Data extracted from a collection
▬▬▬▬▬▬▬▬▬▬

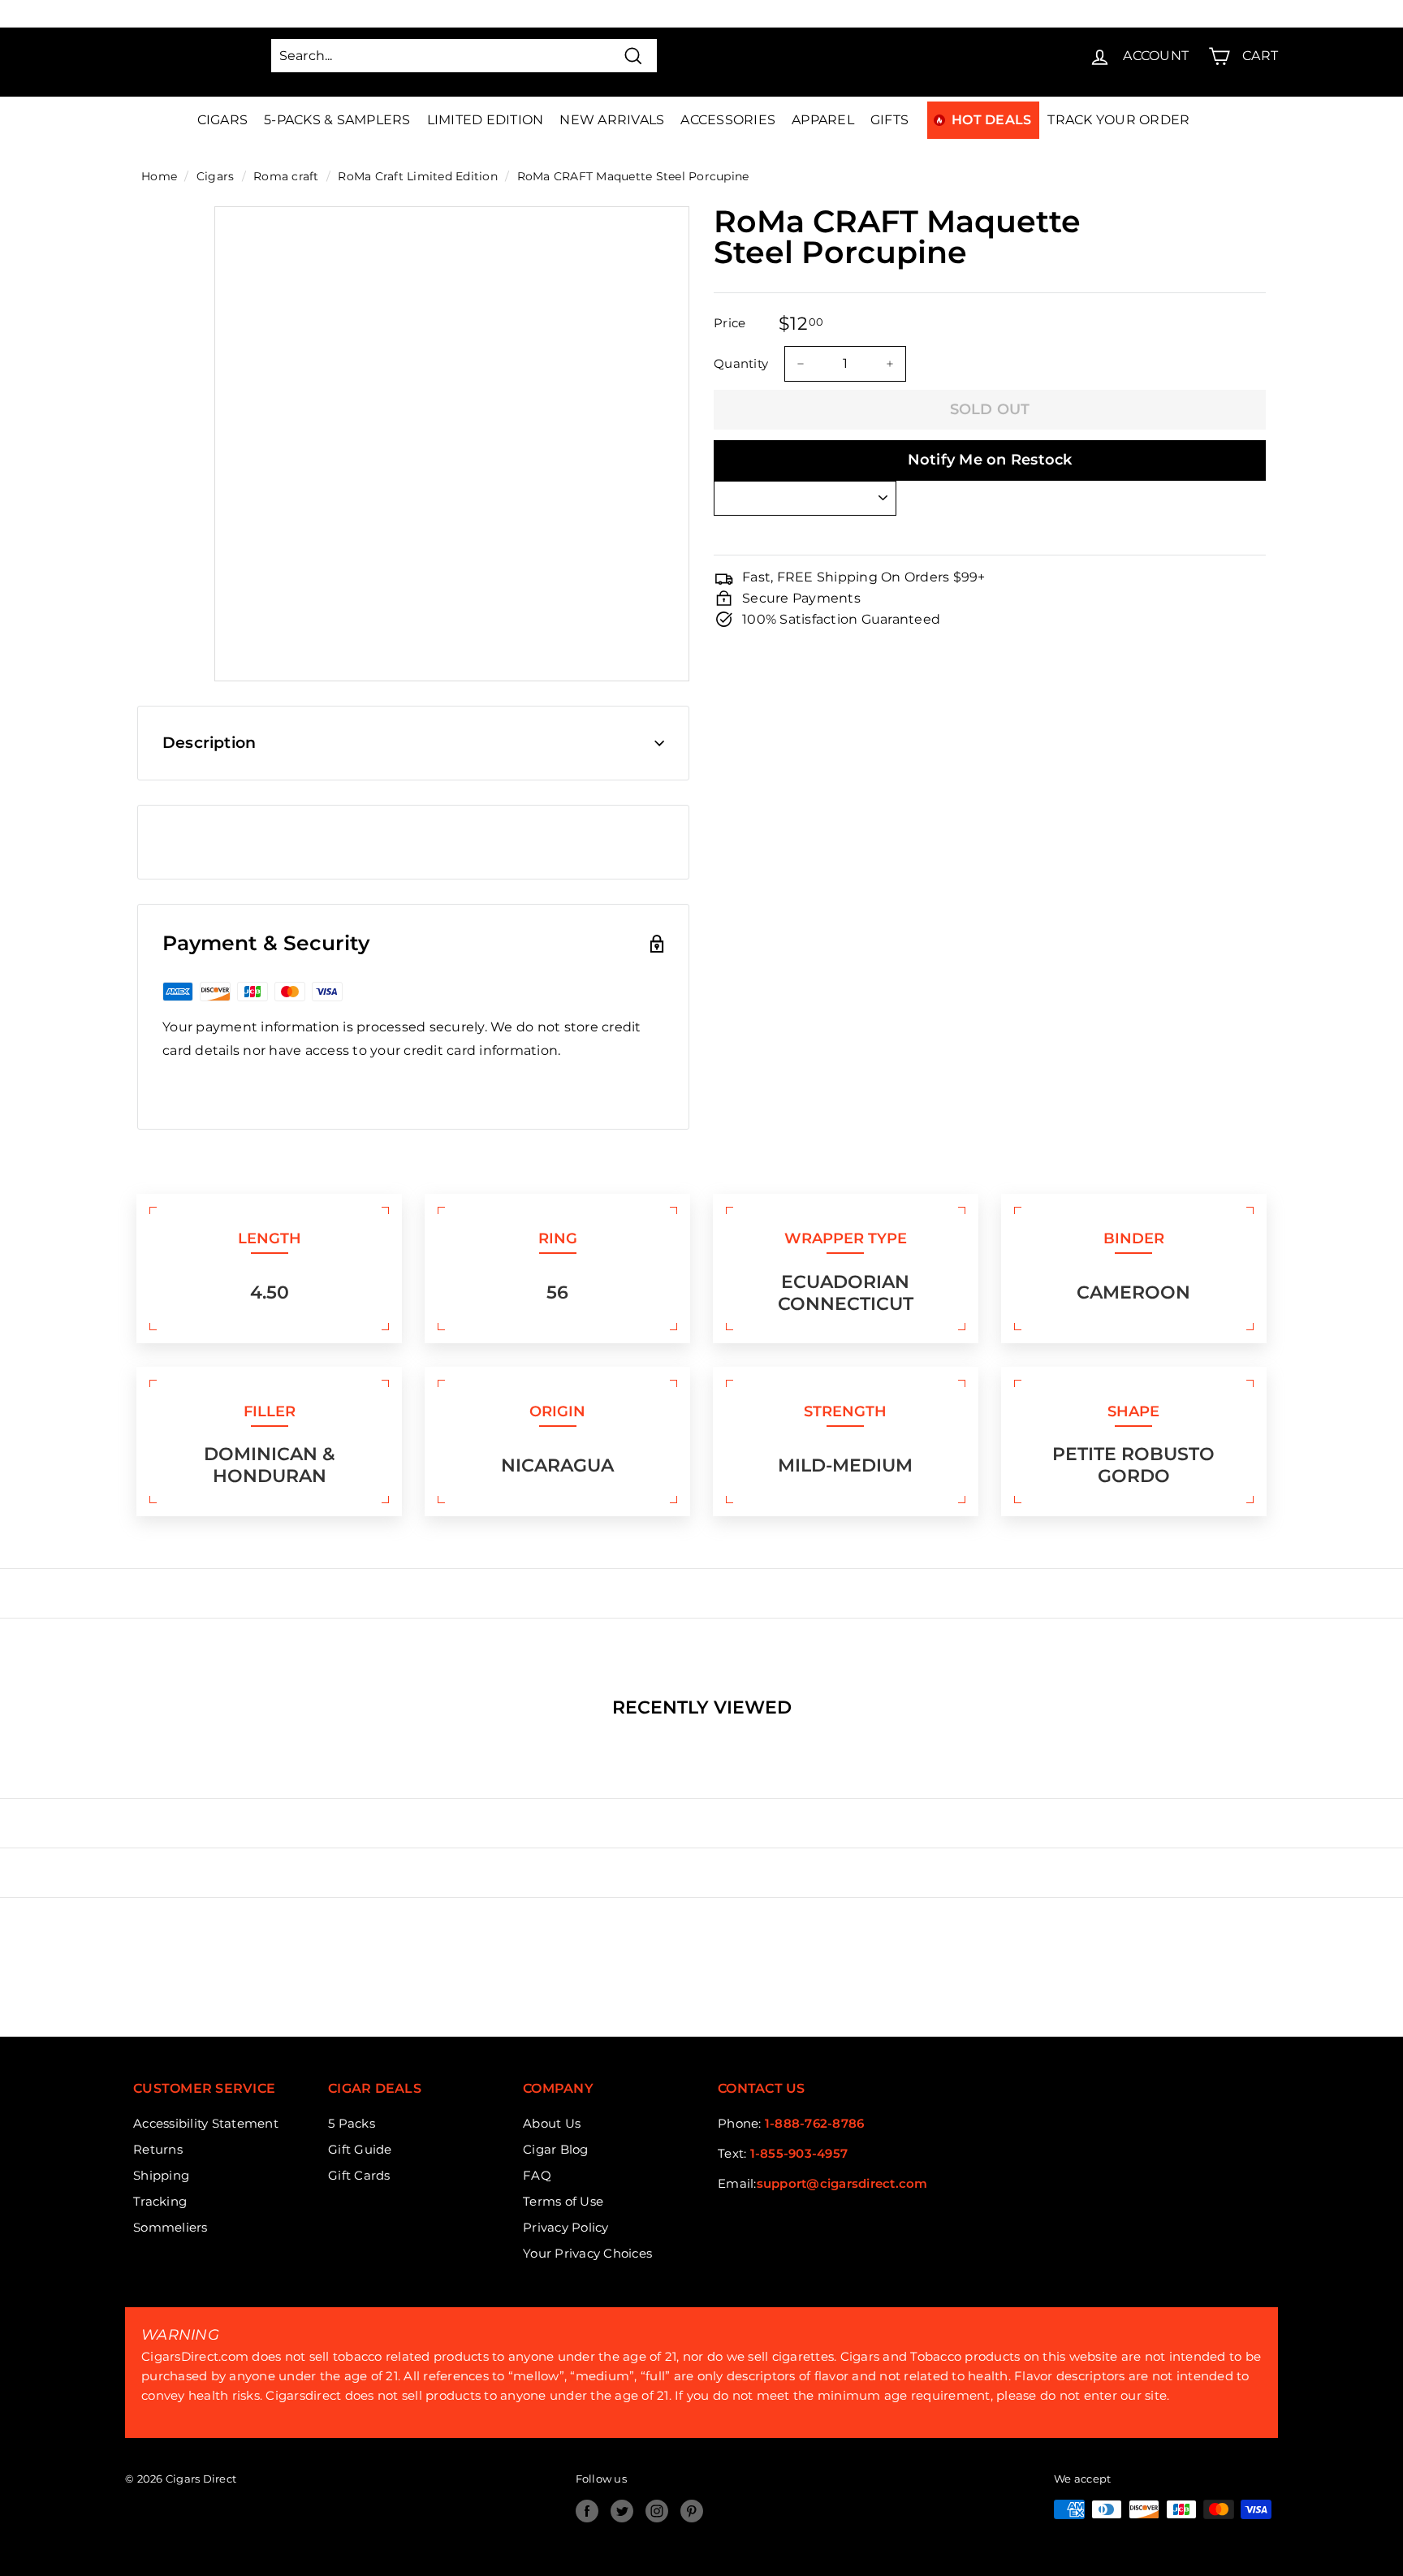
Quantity (741, 363)
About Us (552, 2123)
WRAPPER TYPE (845, 1238)
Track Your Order (1118, 120)
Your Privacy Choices (587, 2253)
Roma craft (286, 176)
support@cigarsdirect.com (842, 2183)
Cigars (222, 120)
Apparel (823, 120)
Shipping (161, 2175)
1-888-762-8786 (815, 2123)
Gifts (889, 120)
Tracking (160, 2201)
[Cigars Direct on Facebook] (587, 2511)
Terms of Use (563, 2201)
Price (729, 323)
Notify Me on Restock (990, 460)
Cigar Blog (556, 2149)
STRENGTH (845, 1411)
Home (159, 176)
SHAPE (1133, 1411)
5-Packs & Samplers (337, 120)
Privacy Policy (566, 2227)
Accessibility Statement (205, 2123)
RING (557, 1238)
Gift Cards (359, 2175)
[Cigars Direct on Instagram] (656, 2511)
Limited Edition (485, 120)
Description (209, 742)
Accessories (727, 120)
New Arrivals (611, 120)
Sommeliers (170, 2227)
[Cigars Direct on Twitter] (622, 2511)
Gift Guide (360, 2149)
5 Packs (351, 2123)
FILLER (270, 1411)
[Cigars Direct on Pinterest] (691, 2511)
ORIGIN (557, 1411)
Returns (158, 2149)
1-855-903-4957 (799, 2153)
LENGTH (269, 1238)
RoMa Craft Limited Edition (418, 176)
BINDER (1133, 1238)
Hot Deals (991, 120)
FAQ (537, 2175)
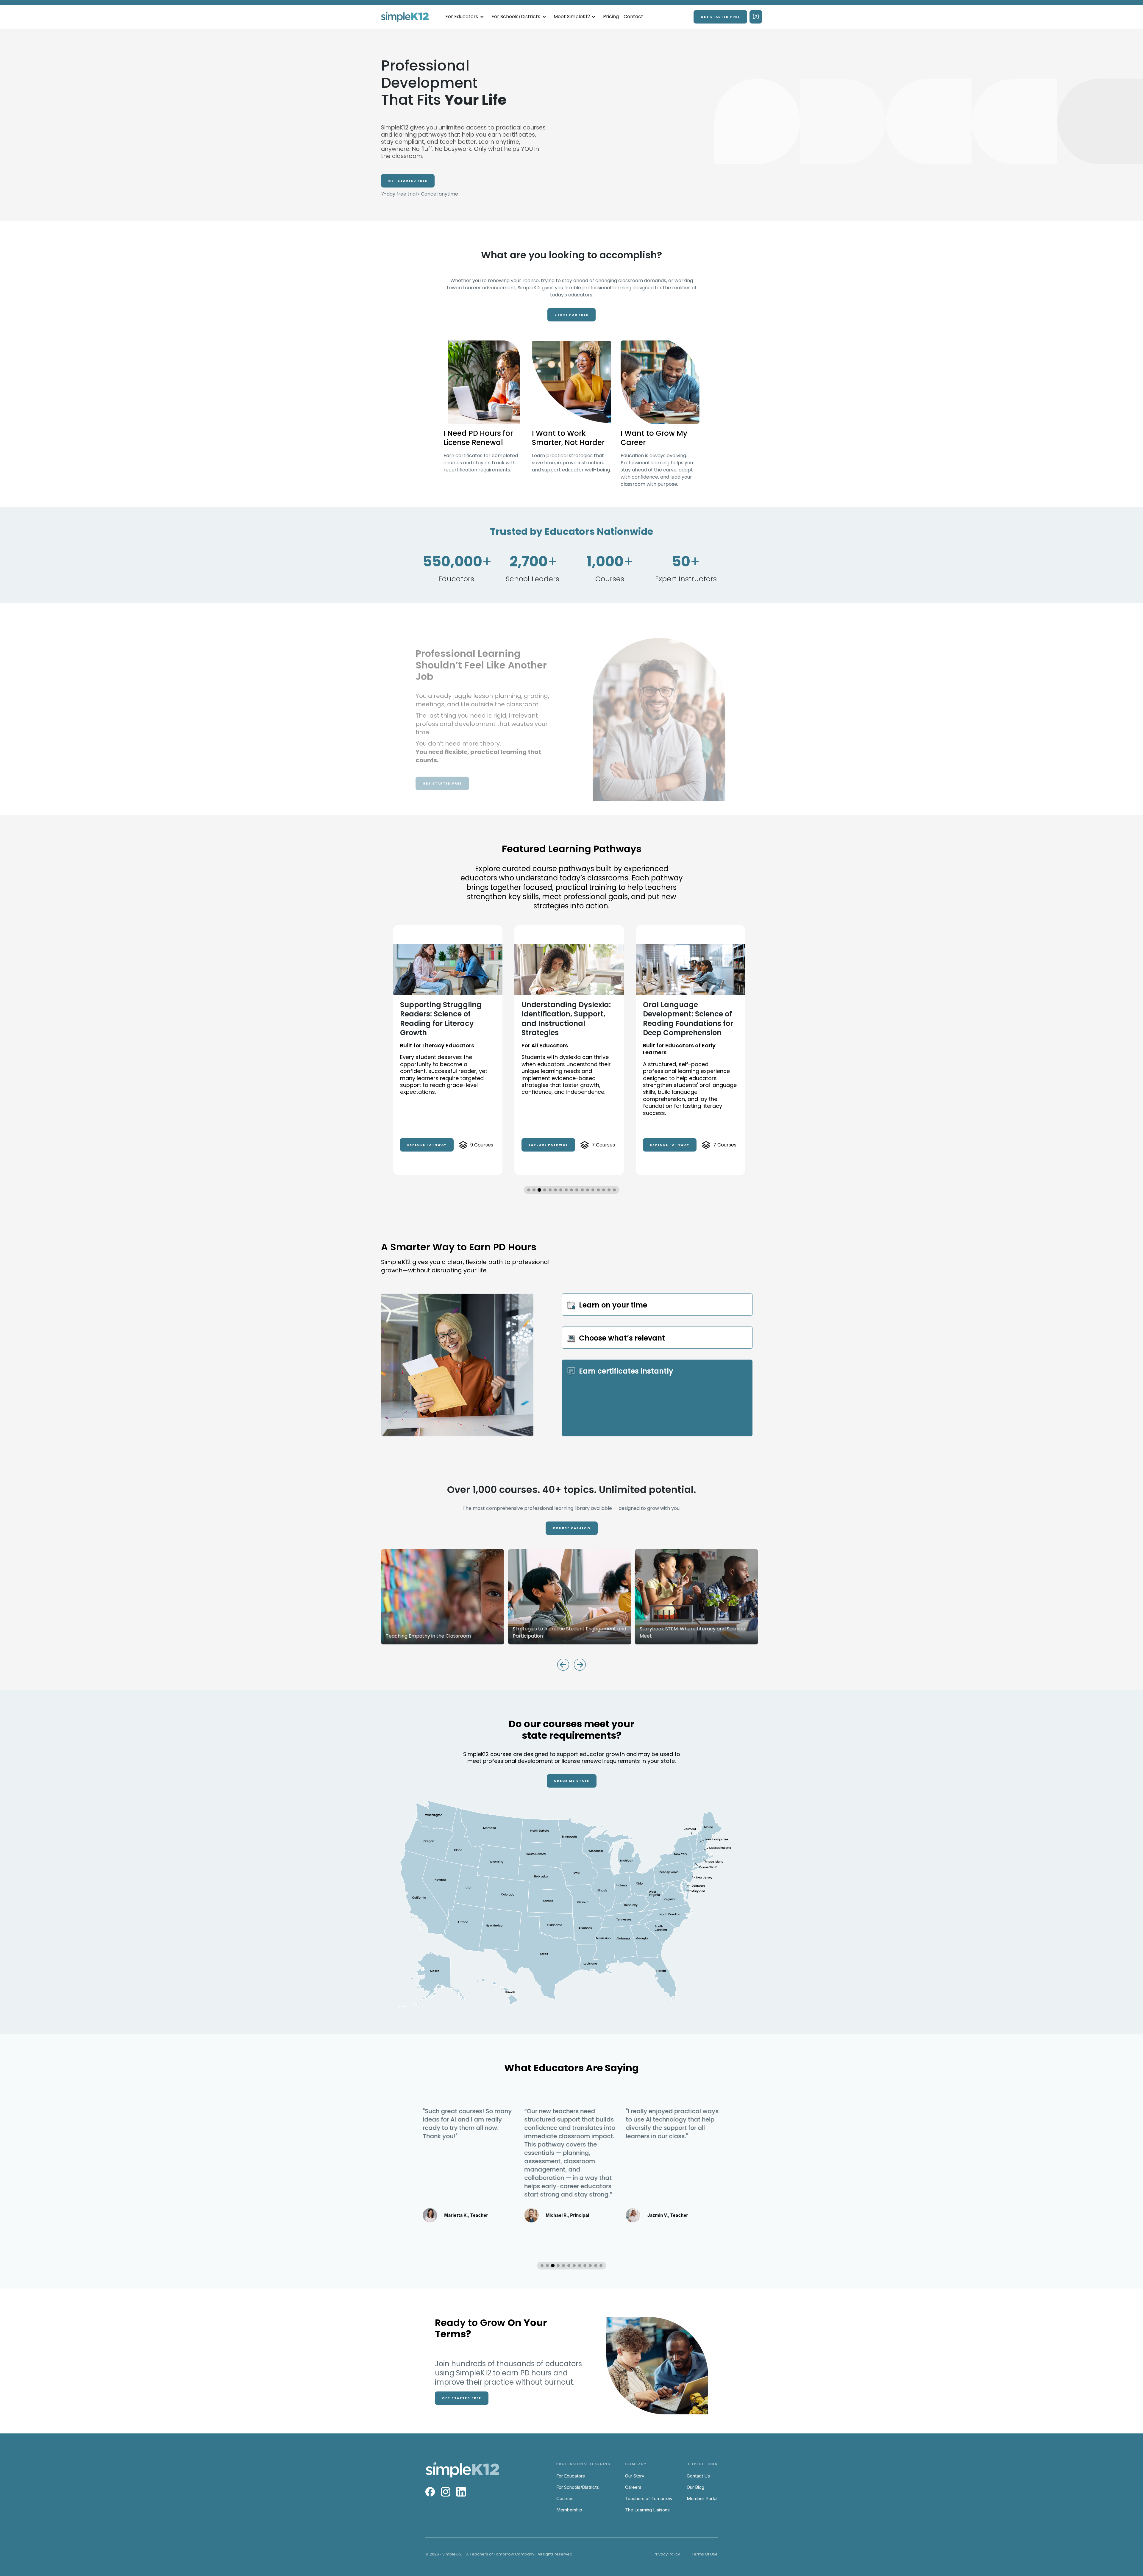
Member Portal (702, 2498)
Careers (633, 2487)
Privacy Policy (667, 2554)
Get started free (720, 17)
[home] (405, 17)
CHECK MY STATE (571, 1781)
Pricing (611, 16)
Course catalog (572, 1528)
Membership (569, 2510)
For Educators (570, 2476)
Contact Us (698, 2476)
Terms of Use (705, 2554)
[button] (465, 16)
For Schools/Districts (577, 2487)
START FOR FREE (571, 315)
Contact (633, 16)
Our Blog (695, 2487)
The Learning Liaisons (647, 2510)
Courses (565, 2498)
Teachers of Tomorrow (648, 2498)
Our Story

▬▬▬▬▬▬▬▬▬▬

Exercise: Transcribe the records above exactly, leaving out every picture.

Exercise response:
Quantity (741, 363)
About Us (552, 2123)
WRAPPER TYPE (845, 1238)
Track Your Order (1118, 120)
Your Privacy Choices (587, 2253)
Roma craft (286, 176)
support@cigarsdirect.com (842, 2183)
Cigars (222, 120)
Apparel (823, 120)
Shipping (161, 2175)
1-888-762-8786 (815, 2123)
Gifts (889, 120)
Tracking (160, 2201)
[Cigars Direct on Facebook] (587, 2511)
Terms of Use (563, 2201)
Price (729, 323)
Notify Me on Restock (990, 460)
Cigar Blog (556, 2149)
STRENGTH (845, 1411)
Home (159, 176)
SHAPE (1133, 1411)
5-Packs & Samplers (337, 120)
Privacy Policy (566, 2227)
Accessibility Statement (205, 2123)
RING (557, 1238)
Gift Cards (359, 2175)
[Cigars Direct on Instagram] (656, 2511)
Limited Edition (485, 120)
Description (209, 742)
Accessories (727, 120)
New Arrivals (611, 120)
Sommeliers (170, 2227)
[Cigars Direct on Twitter] (622, 2511)
Gift Guide (360, 2149)
5 Packs (351, 2123)
FILLER (270, 1411)
[Cigars Direct on Pinterest] (691, 2511)
ORIGIN (557, 1411)
Returns (158, 2149)
1-855-903-4957 (799, 2153)
LENGTH (269, 1238)
RoMa Craft Limited Edition (418, 176)
BINDER (1133, 1238)
Hot Deals (991, 120)
FAQ (537, 2175)
Member Portal (702, 2498)
Careers (633, 2487)
Privacy Policy (667, 2554)
Get started free (720, 17)
[home] (405, 17)
CHECK MY STATE (571, 1781)
Pricing (611, 16)
Course catalog (572, 1528)
Membership (569, 2510)
For Educators (570, 2476)
Contact Us (698, 2476)
Terms of Use (705, 2554)
[button] (465, 16)
For Schools/Districts (577, 2487)
START FOR FREE (571, 315)
Contact (633, 16)
Our Blog (695, 2487)
The Learning Liaisons (647, 2510)
Courses (565, 2498)
Teachers of Tomorrow (648, 2498)
Our Story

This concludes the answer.